Goal of the exercise | Beginning at the line containing "Where should I click to: Tap" and continuing to the end of the records below, give each line again exactly as it stands, and only those lines.

The input |

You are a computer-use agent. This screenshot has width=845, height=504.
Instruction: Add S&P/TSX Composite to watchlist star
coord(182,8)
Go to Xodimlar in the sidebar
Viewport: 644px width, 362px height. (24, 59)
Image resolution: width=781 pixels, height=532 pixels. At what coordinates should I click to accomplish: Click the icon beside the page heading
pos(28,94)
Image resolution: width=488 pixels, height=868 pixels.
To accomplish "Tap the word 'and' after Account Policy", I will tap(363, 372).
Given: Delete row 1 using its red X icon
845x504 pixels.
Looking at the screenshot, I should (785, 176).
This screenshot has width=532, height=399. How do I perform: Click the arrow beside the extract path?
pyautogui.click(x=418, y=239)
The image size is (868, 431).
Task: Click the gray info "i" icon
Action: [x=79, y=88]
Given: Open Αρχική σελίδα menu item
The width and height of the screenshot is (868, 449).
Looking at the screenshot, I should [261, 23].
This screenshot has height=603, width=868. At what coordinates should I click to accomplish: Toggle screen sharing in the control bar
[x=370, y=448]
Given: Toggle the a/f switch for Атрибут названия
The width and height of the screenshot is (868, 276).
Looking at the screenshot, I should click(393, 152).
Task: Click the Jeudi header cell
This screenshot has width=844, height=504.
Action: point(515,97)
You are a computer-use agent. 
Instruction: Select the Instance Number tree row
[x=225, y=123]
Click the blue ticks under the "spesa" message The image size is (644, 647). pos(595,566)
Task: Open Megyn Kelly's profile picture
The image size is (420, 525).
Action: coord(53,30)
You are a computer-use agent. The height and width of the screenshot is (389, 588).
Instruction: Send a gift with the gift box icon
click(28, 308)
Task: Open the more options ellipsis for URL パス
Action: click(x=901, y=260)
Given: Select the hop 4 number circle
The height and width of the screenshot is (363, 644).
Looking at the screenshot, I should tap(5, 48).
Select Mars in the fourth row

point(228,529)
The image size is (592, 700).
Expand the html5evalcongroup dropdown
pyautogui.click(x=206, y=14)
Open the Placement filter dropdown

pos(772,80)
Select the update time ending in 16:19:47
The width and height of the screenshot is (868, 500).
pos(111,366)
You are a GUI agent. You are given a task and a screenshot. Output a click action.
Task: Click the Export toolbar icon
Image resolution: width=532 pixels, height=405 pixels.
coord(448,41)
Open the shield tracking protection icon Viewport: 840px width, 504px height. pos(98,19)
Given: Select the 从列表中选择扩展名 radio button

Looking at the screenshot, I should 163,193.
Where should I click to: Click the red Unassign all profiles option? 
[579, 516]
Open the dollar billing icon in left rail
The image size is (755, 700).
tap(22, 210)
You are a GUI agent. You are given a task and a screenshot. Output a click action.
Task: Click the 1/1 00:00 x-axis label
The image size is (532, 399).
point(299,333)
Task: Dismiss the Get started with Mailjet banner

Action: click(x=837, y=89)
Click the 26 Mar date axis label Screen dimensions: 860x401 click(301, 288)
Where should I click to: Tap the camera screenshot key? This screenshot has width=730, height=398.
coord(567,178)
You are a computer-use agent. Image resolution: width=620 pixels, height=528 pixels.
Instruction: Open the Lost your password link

Response area |
Where should I click to: Tap the camera screenshot key? This screenshot has width=730, height=398.
coord(567,178)
You are a computer-use agent. Image resolution: width=620 pixels, height=528 pixels.
Instruction: Open the Lost your password link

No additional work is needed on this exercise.